WHAT YOU HAVE TO DO ▸
Word for word, print all of the entries below.

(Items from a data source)

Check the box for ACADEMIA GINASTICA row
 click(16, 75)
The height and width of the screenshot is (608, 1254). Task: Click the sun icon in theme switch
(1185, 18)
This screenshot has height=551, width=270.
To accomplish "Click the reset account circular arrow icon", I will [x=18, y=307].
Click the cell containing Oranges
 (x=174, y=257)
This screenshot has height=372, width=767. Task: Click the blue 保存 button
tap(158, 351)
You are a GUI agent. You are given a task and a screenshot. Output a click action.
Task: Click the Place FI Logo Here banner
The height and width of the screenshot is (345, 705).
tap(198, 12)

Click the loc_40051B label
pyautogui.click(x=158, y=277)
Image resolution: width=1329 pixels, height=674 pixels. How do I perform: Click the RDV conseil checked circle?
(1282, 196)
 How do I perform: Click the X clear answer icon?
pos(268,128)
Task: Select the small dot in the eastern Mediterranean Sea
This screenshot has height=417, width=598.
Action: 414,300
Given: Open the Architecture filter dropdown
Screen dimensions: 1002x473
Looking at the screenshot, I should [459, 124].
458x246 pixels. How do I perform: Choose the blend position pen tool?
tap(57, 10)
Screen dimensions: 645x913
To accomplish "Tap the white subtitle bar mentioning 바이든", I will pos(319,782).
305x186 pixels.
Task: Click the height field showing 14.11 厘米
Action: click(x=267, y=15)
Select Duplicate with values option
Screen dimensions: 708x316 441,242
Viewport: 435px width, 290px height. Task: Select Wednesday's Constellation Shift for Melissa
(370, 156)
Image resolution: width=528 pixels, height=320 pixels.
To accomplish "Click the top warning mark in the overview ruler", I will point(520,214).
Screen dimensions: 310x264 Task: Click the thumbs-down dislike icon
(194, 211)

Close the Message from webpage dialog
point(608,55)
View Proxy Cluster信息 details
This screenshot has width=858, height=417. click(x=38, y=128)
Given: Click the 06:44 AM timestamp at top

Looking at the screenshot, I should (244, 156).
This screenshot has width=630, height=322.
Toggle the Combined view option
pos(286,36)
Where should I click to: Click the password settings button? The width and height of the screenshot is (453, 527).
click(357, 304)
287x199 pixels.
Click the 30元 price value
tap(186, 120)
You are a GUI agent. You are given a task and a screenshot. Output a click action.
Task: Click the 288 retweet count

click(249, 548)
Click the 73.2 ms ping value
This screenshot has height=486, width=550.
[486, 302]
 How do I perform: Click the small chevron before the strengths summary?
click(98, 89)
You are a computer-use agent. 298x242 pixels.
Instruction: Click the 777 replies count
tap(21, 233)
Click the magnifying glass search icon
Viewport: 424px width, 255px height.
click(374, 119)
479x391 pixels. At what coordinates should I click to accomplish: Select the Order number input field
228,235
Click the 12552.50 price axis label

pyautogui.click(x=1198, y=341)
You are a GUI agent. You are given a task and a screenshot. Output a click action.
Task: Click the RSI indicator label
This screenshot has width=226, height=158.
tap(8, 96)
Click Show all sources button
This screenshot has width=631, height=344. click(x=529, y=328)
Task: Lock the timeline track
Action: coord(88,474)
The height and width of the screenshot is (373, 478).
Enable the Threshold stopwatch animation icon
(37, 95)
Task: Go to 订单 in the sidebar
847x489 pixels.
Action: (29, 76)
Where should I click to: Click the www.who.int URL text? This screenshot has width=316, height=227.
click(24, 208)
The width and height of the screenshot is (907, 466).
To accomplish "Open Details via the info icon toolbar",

RESULT BELOW ▸
Check the box for ACADEMIA GINASTICA row
 click(16, 75)
The height and width of the screenshot is (608, 1254). Task: Click the sun icon in theme switch
(1185, 18)
This screenshot has height=551, width=270.
To accomplish "Click the reset account circular arrow icon", I will [x=18, y=307].
Click the cell containing Oranges
 (x=174, y=257)
This screenshot has height=372, width=767. Task: Click the blue 保存 button
tap(158, 351)
You are a GUI agent. You are given a task and a screenshot. Output a click action.
Task: Click the Place FI Logo Here banner
The height and width of the screenshot is (345, 705).
tap(198, 12)

Click the loc_40051B label
pyautogui.click(x=158, y=277)
Image resolution: width=1329 pixels, height=674 pixels. How do I perform: Click the RDV conseil checked circle?
(1282, 196)
 How do I perform: Click the X clear answer icon?
pos(268,128)
Task: Select the small dot in the eastern Mediterranean Sea
This screenshot has height=417, width=598.
Action: 414,300
Given: Open the Architecture filter dropdown
Screen dimensions: 1002x473
Looking at the screenshot, I should [459, 124].
458x246 pixels. How do I perform: Choose the blend position pen tool?
tap(57, 10)
Screen dimensions: 645x913
To accomplish "Tap the white subtitle bar mentioning 바이든", I will pos(319,782).
305x186 pixels.
Task: Click the height field showing 14.11 厘米
Action: click(x=267, y=15)
Select Duplicate with values option
Screen dimensions: 708x316 441,242
Viewport: 435px width, 290px height. Task: Select Wednesday's Constellation Shift for Melissa
(370, 156)
Image resolution: width=528 pixels, height=320 pixels.
To accomplish "Click the top warning mark in the overview ruler", I will point(520,214).
Screen dimensions: 310x264 Task: Click the thumbs-down dislike icon
(194, 211)

Close the Message from webpage dialog
point(608,55)
View Proxy Cluster信息 details
This screenshot has width=858, height=417. click(x=38, y=128)
Given: Click the 06:44 AM timestamp at top

Looking at the screenshot, I should (244, 156).
This screenshot has width=630, height=322.
Toggle the Combined view option
pos(286,36)
Where should I click to: Click the password settings button? The width and height of the screenshot is (453, 527).
click(357, 304)
287x199 pixels.
Click the 30元 price value
tap(186, 120)
You are a GUI agent. You are given a task and a screenshot. Output a click action.
Task: Click the 288 retweet count

click(249, 548)
Click the 73.2 ms ping value
This screenshot has height=486, width=550.
[486, 302]
 How do I perform: Click the small chevron before the strengths summary?
click(98, 89)
You are a computer-use agent. 298x242 pixels.
Instruction: Click the 777 replies count
tap(21, 233)
Click the magnifying glass search icon
Viewport: 424px width, 255px height.
click(374, 119)
479x391 pixels. At what coordinates should I click to accomplish: Select the Order number input field
228,235
Click the 12552.50 price axis label

pyautogui.click(x=1198, y=341)
You are a GUI agent. You are given a task and a screenshot. Output a click action.
Task: Click the RSI indicator label
This screenshot has width=226, height=158.
tap(8, 96)
Click Show all sources button
This screenshot has width=631, height=344. click(x=529, y=328)
Task: Lock the timeline track
Action: coord(88,474)
The height and width of the screenshot is (373, 478).
Enable the Threshold stopwatch animation icon
(37, 95)
Task: Go to 订单 in the sidebar
847x489 pixels.
Action: (29, 76)
Where should I click to: Click the www.who.int URL text? This screenshot has width=316, height=227.
click(24, 208)
The width and height of the screenshot is (907, 466).
To accomplish "Open Details via the info icon toolbar",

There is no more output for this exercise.